VMware vs Microsoft in virtualisation battle

CEO says VMware is gaining momentum and will continue to grow

With the recruitment of IBM, Intel, AMD and CA, among others, to a community aimed at framing an industry standard for virtualisation, VMware is planning to have a powerful counter-attack for anything Microsoft can dream up as part of Vista.

Virtualisation in its fullest form allows an operating system to “break free” of dependence on a particular collection of underlying hardware, says VMware’s Sydney-based managing director Paul Harapin. This not only allows a number of software servers to run on the same underlying hardware, it means a server can be relocated from one processor to another, with its state at that moment completely preserved.

Smaller examples of virtualisation technology are available as a free download from the company’s website, intended to run on a desktop PC and provide a single virtual machine to accommodate one or a small group of applications, for example a Linux browser.
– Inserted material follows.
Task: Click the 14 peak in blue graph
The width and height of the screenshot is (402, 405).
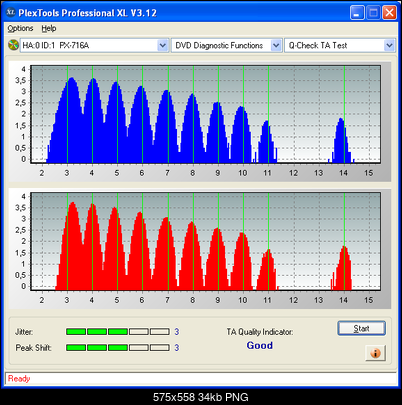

The virtual machine can be dumped as data into a portable device – even an iPod – then read back out into a PC at another site, where it remains in a protected partition. “You can put it on your kids’ PC, which might be full of viruses, spyware and stuff like that, and they won’t affect it.”

The next release of its major offering, Hypervisor version 3 (now called VMware ESX Server), will add support for Intel’s VT and AMD’s Pacifica technologies, which provide virtualisation on the chip. This, for example, lets the cores of a dual-core chip be used for different virtual machines. There are “hundreds” of users of VMware virtualisation tools in New Zealand, says Harapin.

The community is tied together with agreements to exchange technology, including source-code, so as to integrate the members’ offerings closely.

VMware also offers source-code access to developers who want to construct devices embedding a VMware environment.

The company recently announced a $100,000 prize for the best digital “appliance”, a tightly integrated special-purpose hardware-software package using VMware products.

Microsoft’s current virtualisation products sit on top of Windows, and hence are less flexible than VMware’s, says Harapin, but Microsoft will also be releasing a virtualisation capability directly on the hardware as part of the Vista release.